§ **What you are asked to do**:
Each line of the data below from the one holding "Screen dimensions: 1456x839" to the one holding "Task: Open Amazon from the sidebar", inclusive, is to be reproduced exactly; no other line belongs in the answer.

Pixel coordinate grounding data
==*==

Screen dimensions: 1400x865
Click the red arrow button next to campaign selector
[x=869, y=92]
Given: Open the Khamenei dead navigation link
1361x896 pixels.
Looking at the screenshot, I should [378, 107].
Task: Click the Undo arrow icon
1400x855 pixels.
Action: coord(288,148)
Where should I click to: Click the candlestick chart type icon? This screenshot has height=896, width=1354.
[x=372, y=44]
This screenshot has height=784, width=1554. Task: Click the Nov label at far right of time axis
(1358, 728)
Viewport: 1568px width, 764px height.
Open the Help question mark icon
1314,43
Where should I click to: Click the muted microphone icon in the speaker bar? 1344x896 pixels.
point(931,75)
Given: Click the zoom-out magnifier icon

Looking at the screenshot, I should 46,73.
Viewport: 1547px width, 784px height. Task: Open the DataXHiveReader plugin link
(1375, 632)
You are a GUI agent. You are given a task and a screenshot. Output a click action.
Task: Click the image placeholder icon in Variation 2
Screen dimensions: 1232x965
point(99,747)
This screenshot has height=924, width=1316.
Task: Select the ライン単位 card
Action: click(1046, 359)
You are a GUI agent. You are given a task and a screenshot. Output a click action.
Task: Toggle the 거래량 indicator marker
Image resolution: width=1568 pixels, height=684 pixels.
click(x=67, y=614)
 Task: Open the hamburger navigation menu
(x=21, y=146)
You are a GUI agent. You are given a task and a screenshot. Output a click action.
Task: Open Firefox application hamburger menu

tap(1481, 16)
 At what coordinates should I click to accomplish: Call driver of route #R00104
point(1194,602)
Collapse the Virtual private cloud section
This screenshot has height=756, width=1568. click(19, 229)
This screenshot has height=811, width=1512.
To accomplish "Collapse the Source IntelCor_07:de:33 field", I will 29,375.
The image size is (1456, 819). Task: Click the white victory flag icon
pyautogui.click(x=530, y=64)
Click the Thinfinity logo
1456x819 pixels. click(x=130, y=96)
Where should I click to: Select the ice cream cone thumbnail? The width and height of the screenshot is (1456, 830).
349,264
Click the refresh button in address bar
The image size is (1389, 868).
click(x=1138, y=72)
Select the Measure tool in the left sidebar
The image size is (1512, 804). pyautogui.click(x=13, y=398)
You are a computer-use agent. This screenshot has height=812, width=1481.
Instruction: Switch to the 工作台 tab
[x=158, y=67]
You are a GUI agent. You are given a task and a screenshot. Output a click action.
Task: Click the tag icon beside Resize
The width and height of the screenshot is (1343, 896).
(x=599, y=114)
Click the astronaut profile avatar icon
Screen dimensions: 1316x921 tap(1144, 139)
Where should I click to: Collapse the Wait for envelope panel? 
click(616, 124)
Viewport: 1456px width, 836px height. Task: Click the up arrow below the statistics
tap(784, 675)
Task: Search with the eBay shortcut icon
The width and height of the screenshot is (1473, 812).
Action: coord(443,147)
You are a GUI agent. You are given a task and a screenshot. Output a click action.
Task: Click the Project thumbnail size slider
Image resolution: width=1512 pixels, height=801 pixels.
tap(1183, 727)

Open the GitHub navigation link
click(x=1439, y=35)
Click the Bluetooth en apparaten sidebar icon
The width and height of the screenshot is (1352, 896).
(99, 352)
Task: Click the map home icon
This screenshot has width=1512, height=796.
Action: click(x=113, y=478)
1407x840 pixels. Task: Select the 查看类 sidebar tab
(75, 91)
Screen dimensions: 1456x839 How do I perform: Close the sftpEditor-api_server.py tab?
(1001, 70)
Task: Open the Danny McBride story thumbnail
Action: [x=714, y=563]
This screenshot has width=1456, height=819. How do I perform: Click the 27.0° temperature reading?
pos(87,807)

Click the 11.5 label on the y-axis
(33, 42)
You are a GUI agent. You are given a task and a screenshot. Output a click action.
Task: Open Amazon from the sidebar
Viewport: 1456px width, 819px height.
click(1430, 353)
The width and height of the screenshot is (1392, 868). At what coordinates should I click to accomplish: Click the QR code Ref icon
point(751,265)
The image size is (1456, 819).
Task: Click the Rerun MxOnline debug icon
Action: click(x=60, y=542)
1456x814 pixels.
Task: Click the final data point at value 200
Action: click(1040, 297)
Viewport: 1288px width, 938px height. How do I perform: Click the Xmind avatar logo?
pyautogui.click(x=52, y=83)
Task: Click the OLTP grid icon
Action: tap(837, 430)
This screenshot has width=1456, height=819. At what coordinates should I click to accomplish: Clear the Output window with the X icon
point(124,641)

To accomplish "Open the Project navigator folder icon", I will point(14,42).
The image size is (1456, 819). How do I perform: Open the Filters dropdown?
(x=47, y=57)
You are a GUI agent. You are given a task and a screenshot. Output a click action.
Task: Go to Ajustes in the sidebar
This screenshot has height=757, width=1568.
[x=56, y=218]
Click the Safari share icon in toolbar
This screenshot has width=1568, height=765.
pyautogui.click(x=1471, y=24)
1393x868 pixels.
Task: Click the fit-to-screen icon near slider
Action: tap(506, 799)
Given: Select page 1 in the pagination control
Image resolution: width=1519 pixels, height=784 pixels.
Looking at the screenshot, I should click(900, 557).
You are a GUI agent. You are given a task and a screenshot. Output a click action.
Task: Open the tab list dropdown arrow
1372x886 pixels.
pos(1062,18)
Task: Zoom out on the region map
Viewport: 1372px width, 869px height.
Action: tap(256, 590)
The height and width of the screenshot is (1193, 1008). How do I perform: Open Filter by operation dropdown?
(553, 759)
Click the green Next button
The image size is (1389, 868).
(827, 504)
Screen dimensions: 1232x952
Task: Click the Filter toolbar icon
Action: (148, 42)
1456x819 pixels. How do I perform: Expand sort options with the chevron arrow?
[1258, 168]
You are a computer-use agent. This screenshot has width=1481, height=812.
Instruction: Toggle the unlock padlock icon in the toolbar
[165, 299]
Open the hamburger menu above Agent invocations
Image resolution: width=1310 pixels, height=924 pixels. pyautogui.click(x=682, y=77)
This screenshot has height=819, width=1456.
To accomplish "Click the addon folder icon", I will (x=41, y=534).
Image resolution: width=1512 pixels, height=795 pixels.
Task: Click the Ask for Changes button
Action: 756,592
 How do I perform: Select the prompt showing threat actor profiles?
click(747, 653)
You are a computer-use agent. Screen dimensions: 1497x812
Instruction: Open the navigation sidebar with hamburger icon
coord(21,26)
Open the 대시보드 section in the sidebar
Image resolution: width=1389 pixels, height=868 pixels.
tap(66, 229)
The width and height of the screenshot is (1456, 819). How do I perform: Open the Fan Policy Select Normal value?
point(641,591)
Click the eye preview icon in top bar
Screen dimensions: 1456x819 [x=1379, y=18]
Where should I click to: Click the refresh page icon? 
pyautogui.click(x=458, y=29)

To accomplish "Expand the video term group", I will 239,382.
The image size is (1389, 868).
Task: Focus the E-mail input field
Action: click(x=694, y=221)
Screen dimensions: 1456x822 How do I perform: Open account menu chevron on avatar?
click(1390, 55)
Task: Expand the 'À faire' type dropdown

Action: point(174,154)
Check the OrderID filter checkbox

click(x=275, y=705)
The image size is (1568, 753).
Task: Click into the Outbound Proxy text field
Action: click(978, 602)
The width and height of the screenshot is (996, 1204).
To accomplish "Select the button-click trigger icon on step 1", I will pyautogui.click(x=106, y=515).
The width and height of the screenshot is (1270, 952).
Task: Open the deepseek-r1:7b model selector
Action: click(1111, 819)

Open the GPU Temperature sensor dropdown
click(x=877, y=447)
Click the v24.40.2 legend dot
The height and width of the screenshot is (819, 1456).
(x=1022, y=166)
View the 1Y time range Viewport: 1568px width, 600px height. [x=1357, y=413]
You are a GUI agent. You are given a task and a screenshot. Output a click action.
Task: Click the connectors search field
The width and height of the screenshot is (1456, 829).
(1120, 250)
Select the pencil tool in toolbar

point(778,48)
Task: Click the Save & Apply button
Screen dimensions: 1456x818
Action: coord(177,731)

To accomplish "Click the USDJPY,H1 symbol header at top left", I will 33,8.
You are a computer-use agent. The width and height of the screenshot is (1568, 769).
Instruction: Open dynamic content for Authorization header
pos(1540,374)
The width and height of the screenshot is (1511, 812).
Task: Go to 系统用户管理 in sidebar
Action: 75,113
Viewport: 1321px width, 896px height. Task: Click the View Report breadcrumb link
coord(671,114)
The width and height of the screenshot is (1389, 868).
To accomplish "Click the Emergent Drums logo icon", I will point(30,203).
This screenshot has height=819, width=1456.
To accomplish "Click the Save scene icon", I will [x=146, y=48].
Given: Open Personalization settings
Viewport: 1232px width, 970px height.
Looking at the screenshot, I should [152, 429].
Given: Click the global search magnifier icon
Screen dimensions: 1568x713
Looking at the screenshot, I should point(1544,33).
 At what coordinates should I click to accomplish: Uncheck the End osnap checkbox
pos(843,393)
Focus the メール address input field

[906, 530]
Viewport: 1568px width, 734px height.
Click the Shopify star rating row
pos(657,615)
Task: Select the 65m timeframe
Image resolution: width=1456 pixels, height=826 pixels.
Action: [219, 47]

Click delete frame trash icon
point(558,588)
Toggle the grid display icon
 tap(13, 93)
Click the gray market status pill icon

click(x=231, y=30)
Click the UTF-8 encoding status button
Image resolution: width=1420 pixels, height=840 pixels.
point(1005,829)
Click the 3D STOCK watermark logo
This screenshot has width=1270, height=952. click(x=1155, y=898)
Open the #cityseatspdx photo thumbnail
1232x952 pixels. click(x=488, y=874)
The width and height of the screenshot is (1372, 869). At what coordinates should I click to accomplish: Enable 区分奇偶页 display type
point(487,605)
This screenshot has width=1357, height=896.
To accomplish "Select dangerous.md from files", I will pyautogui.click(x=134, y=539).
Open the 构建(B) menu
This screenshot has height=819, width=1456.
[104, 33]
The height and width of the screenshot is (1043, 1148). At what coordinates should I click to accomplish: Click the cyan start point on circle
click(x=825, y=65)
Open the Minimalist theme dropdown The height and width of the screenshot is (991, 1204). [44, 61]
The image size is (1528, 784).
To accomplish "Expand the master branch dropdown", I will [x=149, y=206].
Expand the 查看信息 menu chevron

==*==

§ **Final answer**:
Screen dimensions: 1456x839 How do I perform: Close the sftpEditor-api_server.py tab?
(1001, 70)
Task: Open the Danny McBride story thumbnail
Action: [x=714, y=563]
This screenshot has width=1456, height=819. How do I perform: Click the 27.0° temperature reading?
pos(87,807)

Click the 11.5 label on the y-axis
(33, 42)
You are a GUI agent. You are given a task and a screenshot. Output a click action.
Task: Open Amazon from the sidebar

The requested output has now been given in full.